Le troisième point concerne la signalisation et le balisage de nos véhicules qui, actuellement, ne sont pas normalisés. Comme vous avez pu le constater, les couleurs, la signalétique et les moyens de balisage des véhicules du SAMU sont différents en fonction de leur origine. S'il est important de faciliter leur cheminement, il convient également d'éviter des « sur-accidents » en localisant mieux les lieux de leur intervention sur la voie publique.
Le deuxième sujet sur lequel nous souhaitons insister est l'implication de la médecine d'urgence dans une meilleure connaissance de l'accidentologie.
Aujourd'hui, l'ensemble des structures d'urgence ne dispose pas d'un registre national lui permettant d'analyser les conséquences et les causes des accidents. Un outil de ce type existe dans certains départements, comme le Rhône. Nous serions très favorables à la mise en place d'un tel registre, qui serait alors probablement piloté par l'Institut de veille sanitaire (INVS), et dans lequel les urgentistes pourraient apporter toute leur expertise sur différents points : l'âge, mais aussi les déficits sensoriels des conducteurs et des victimes – déficits liés à la prise de toxiques ou de médicaments, mais aussi à des accidents neurologiques bénins pouvant se révéler particulièrement dangereux. Nous souhaitons un tel registre car nous avons l'habitude d'apporter des informations et de traiter des données sur la base d'études comportant un haut niveau de preuve. Or nous n'avons pas beaucoup d'études de ce type sur l'incidence de certaines pathologies sur les accidents.
Le troisième sujet concerne les systèmes d'alerte automatique.
Nous sommes favorables à la généralisation des systèmes d'alerte et de géolocalisation des véhicules. Pour autant, nous ne souhaitons pas que les appels arrivent directement au niveau de nos structures de SAMU centre 15, qui seraient alors submergées par des demandes ne devant pas être traitées par elles.
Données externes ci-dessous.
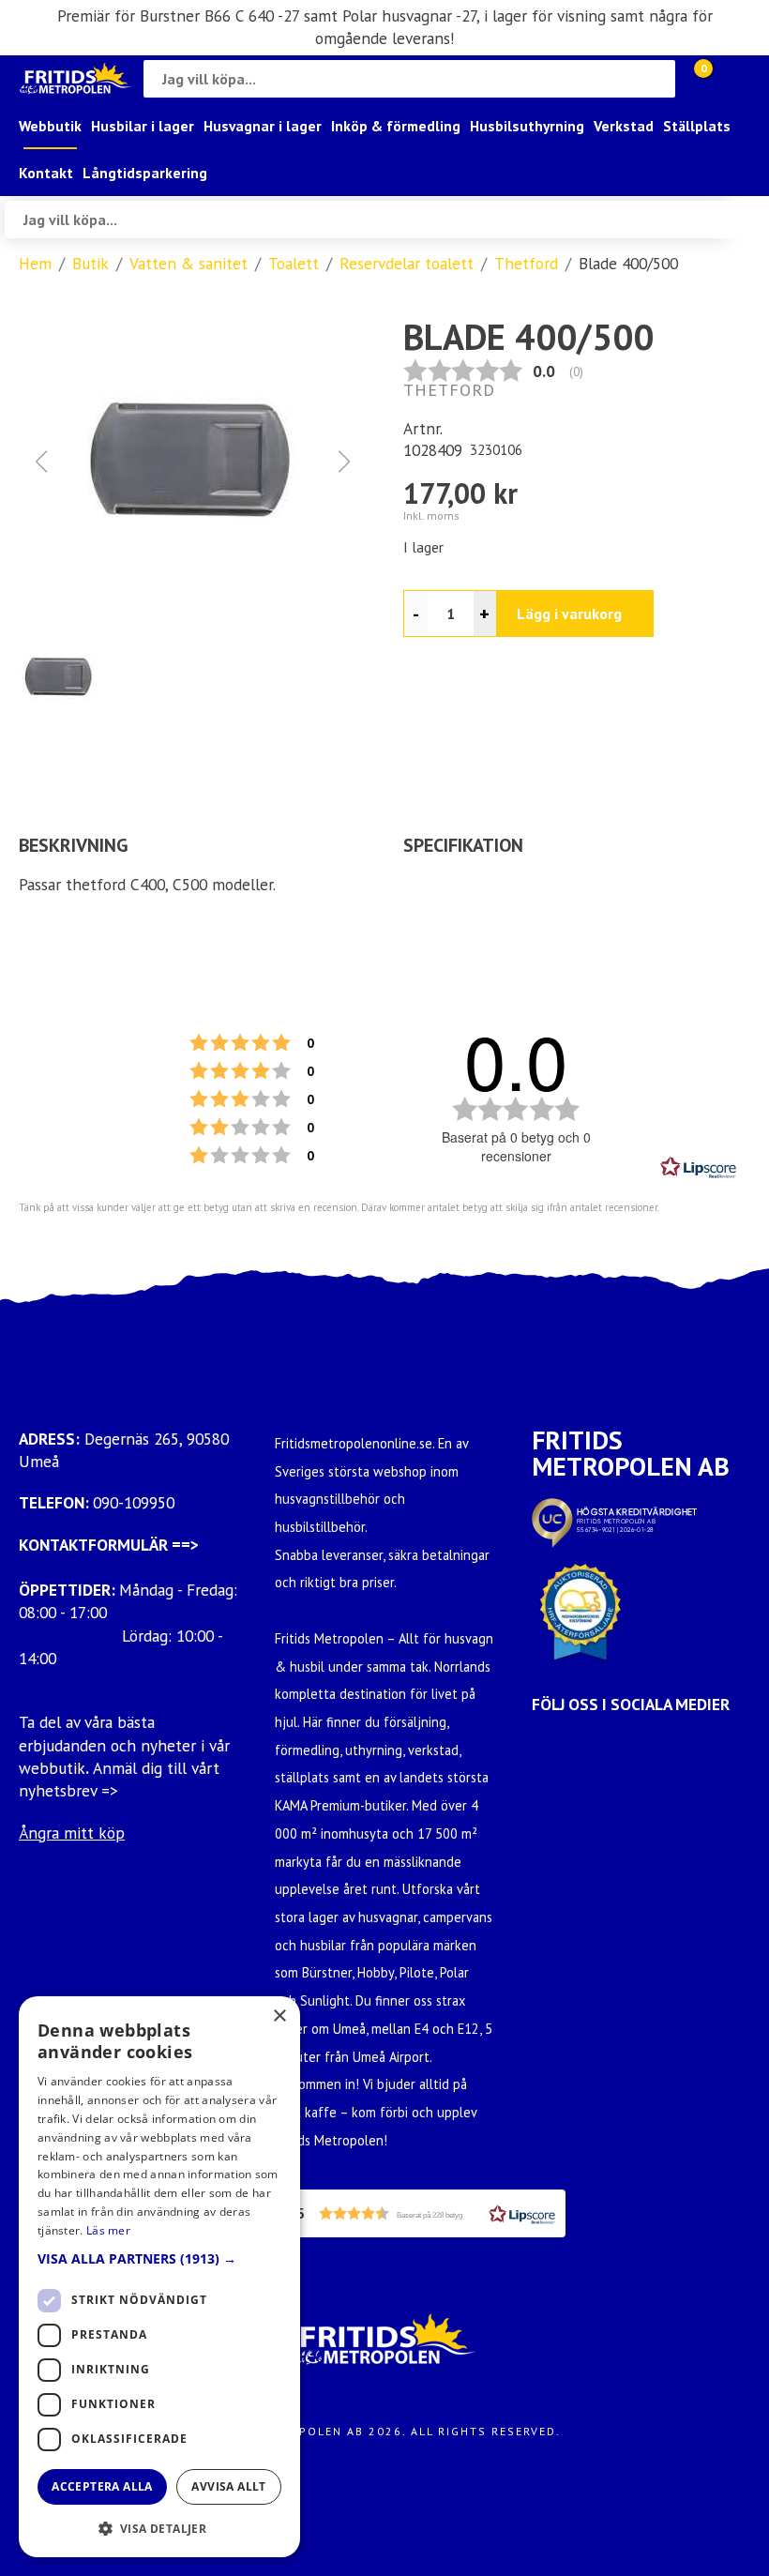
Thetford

Nous pensons qu'une interconnexion entre un central de réception des appels et le centre 15 est très importante pour favoriser l'intervention très rapide de nos équipes SMUR sur les accidents avec blessés potentiellement graves.
Le quatrième sujet a trait aux raisons pour lesquelles nous voulons une prise en charge rapide des blessés par des équipes SMUR formées à cet effet.
L'étude OPALS (major trauma study), réalisée par les Canadiens de l'Ontario sur plus de 3 000 patients, a démontré qu'il n'y avait aucune amélioration de la morbidité et de la mortalité des traumatisés graves pris en charge par l'Advanced Life Support, qui est une prise en charge par les paramedics nord américains (l'équivalent des infirmiers) versus le Basic Life Support des Anglo-saxons, qui est une prise en charge par des secouristes. Quant à la récente étude française First, publiée en début d'année dans la prestigieuse revue américaine Critical Care, elle montre une très nette amélioration de la mortalité et de la morbidité des patients traumatisés graves de la route pris en charge par les médecins des équipes de SMUR versus une prise en charge par des secouristes.
En conclusion, nous avons maintenant la preuve scientifique, grâce à ces deux études, que ce qui permet de sauver les patients est la prise en charge la plus précoce possible par un médecin SMUR qui les dirigera vers l'établissement le plus adapté.